## BRIEF
The answer must be a single number: how many lines of the records below hold the word "погода".

*** Opening of DATA FOR REVIEW ***

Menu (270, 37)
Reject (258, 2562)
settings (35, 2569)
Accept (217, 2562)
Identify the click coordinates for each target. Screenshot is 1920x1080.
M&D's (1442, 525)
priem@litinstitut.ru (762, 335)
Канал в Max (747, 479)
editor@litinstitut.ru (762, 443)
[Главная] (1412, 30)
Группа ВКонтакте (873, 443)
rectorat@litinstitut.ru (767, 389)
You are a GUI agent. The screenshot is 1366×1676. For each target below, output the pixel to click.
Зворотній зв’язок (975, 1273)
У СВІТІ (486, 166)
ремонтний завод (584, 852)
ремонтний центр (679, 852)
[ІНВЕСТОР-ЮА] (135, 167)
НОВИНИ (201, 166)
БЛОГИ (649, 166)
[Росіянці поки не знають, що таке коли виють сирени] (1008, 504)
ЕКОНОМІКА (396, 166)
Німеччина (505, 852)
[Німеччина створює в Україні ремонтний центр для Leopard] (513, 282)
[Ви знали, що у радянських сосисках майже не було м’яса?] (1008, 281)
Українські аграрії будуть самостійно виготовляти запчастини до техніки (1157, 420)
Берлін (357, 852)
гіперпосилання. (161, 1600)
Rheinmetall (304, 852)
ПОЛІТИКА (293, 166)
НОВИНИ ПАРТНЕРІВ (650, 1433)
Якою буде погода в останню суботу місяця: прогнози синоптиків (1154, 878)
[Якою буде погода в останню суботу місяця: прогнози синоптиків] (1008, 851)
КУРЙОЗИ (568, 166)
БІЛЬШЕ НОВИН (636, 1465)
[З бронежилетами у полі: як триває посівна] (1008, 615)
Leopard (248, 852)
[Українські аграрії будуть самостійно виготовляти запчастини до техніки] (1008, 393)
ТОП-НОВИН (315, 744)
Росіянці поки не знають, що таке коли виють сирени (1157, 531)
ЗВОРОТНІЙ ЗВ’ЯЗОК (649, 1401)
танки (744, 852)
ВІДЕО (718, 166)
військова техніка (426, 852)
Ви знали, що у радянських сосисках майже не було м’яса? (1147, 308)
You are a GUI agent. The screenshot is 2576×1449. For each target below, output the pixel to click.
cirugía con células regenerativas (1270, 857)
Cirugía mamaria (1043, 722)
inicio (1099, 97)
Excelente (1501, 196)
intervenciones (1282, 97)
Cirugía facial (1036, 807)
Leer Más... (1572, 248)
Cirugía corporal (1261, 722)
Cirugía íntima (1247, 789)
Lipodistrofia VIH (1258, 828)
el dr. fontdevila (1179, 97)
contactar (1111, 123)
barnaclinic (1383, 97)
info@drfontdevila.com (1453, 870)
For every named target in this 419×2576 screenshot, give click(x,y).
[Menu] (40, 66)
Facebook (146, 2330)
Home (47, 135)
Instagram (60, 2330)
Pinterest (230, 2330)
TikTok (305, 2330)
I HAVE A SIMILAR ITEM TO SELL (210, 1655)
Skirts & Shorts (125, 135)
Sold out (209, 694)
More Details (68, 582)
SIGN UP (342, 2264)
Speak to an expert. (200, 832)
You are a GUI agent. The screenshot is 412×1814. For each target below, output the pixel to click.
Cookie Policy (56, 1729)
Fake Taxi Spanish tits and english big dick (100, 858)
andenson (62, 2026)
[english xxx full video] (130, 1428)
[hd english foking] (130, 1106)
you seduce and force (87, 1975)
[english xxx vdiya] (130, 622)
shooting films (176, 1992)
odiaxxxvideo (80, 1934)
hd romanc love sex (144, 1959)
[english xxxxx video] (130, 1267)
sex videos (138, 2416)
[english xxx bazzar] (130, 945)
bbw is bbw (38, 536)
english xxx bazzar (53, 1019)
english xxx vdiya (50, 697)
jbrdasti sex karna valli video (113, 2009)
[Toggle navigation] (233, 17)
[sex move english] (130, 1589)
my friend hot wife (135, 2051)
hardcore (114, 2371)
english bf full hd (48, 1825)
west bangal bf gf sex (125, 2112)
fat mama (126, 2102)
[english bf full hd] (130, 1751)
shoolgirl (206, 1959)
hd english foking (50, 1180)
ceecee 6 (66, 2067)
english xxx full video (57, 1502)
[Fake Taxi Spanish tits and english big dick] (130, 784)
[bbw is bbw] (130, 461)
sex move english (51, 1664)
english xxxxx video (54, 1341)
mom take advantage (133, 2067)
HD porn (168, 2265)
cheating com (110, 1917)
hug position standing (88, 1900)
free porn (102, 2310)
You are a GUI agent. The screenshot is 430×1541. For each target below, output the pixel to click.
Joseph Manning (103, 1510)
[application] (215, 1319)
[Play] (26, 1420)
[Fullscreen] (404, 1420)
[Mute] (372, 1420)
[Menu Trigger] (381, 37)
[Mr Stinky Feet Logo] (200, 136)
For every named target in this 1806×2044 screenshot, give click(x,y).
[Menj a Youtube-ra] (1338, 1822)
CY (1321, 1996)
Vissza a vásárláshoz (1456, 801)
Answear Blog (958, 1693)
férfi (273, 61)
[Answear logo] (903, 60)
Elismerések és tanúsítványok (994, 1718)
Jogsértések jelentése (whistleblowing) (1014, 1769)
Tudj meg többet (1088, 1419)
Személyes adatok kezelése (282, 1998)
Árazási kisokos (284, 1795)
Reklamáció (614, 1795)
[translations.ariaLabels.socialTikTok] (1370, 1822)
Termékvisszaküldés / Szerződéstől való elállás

*** Close of DATA FOR REVIEW ***

## WRITTEN SOLUTION
2